EXCERTO DO TEXTO:
>>>>

1.Saí do Rio de Janeiro no último dia da Primavera, aterrei em Belgrado no primeiro dia do Inverno. É o que acontece quando atravessamos o Equador em Dezembro. Não consigo ver a distância no Google Maps, porque não dá para ir a pé, de carro ou de autocarro. Ficam só dois pontinhos no planisfério, sem ligação disponível. Procuro “distância entre cidades”, dá 9961 quilómetros. No meu telefone diz que quando esta crónica sair estarão 34 graus no Rio e nevará em Belgrado. Já são três horas mais tarde agora. Mas nem os quilómetros nem a temperatura nem a diferença horária dão conta do grande curto-circuito no tempo: toda a gente fuma nos bares, cafés e restaurantes de Belgrado. Difícil saber se isto é o passado ou o futuro.

<<<<

DADOS FORNECIDOS:

>>>>

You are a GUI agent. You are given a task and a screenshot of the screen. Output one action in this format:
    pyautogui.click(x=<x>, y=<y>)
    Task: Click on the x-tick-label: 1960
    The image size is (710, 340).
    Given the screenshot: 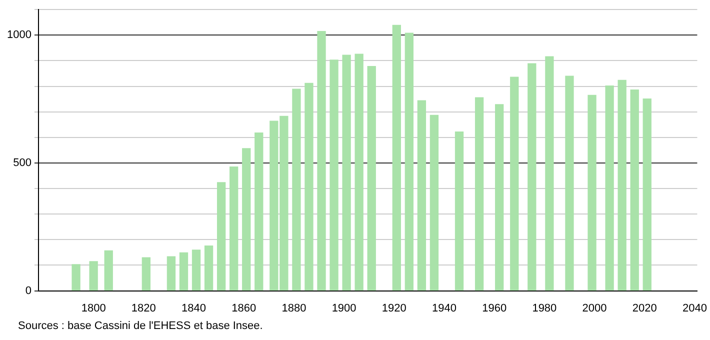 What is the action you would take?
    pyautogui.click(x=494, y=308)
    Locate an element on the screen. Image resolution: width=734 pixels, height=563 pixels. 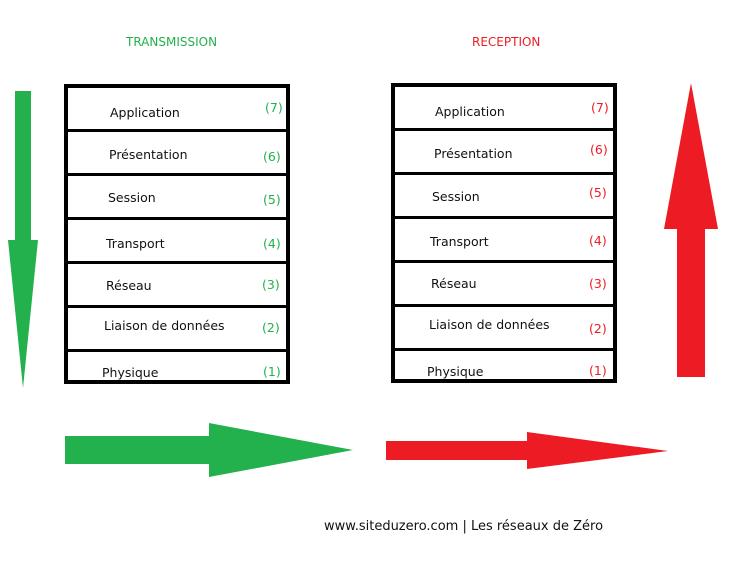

<<<<
>>>>

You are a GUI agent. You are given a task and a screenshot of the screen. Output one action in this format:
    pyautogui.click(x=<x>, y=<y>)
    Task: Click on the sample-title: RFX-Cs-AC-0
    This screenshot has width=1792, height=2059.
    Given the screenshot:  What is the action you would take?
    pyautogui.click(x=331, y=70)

<<<<

TAREFAS A REALIZAR:
• 1. Repete, da crónica sobre Belgrado, o trecho entre "1.Saí do Rio" e "ou o futuro.", inclusive.
• 2. Resume a crónica sobre Belgrado em duas frases.
• 3. Escreve a continuação da crónica sobre Belgrado a partir do ponto em que termina.
Os registos não são precisos para nada do que aqui se pede.

RESPOSTAS ÀS TAREFAS:
• 1.
1.Saí do Rio de Janeiro no último dia da Primavera, aterrei em Belgrado no primeiro dia do Inverno. É o que acontece quando atravessamos o Equador em Dezembro. Não consigo ver a distância no Google Maps, porque não dá para ir a pé, de carro ou de autocarro. Ficam só dois pontinhos no planisfério, sem ligação disponível. Procuro “distância entre cidades”, dá 9961 quilómetros. No meu telefone diz que quando esta crónica sair estarão 34 graus no Rio e nevará em Belgrado. Já são três horas mais tarde agora. Mas nem os quilómetros nem a temperatura nem a diferença horária dão conta do grande curto-circuito no tempo: toda a gente fuma nos bares, cafés e restaurantes de Belgrado. Difícil saber se isto é o passado ou o futuro.

• 2. A crónica relata a viagem do Rio de Janeiro, deixado no último dia da primavera, até Belgrado, onde a chegada se dá no primeiro dia do inverno, a 9961 quilómetros de distância. Mais do que a distância, a temperatura ou a diferença horária, o que marca o contraste é que em Belgrado toda a gente fuma nos bares, cafés e restaurantes, e é difícil saber se isso é o passado ou o futuro.

• 3.
2.Já chegaste a Sarajevo, pergunta um amigo, deves estar na Croácia, escreve uma amiga. Nada que os nacionalismos gostem de ouvir, mas a Jugoslávia ainda é uma ideia forte, penso, antes mesmo de o meu anfitrião sérvio Vladimir dizer o mesmo, à mesa de um restaurante onde nesse momento somos quatro, e três fumam.
3.Ia escrever que estive em Sarajevo e na Croácia no fim da guerra, mas aqui não dá para dizer isto assim, no singular, quando só nos anos 90 houve guerra bastante para se ter sido criança numa e adolescente noutra. Então, estive em Sarajevo e na Croácia no fim da guerra de 1995, mas nunca tinha estado em Belgrado. É a capital que mais vezes foi bombardeada no século XX, diz o meu anfitrião português André. Só entre o aeroporto e a casa dele dá para ver a ruína do ministério detonado pela NATO em 1999 e as janelas entaipadas da ex-embaixada americana. Difícil manter um vidro americano intacto, em Belgrado, no pós-1999.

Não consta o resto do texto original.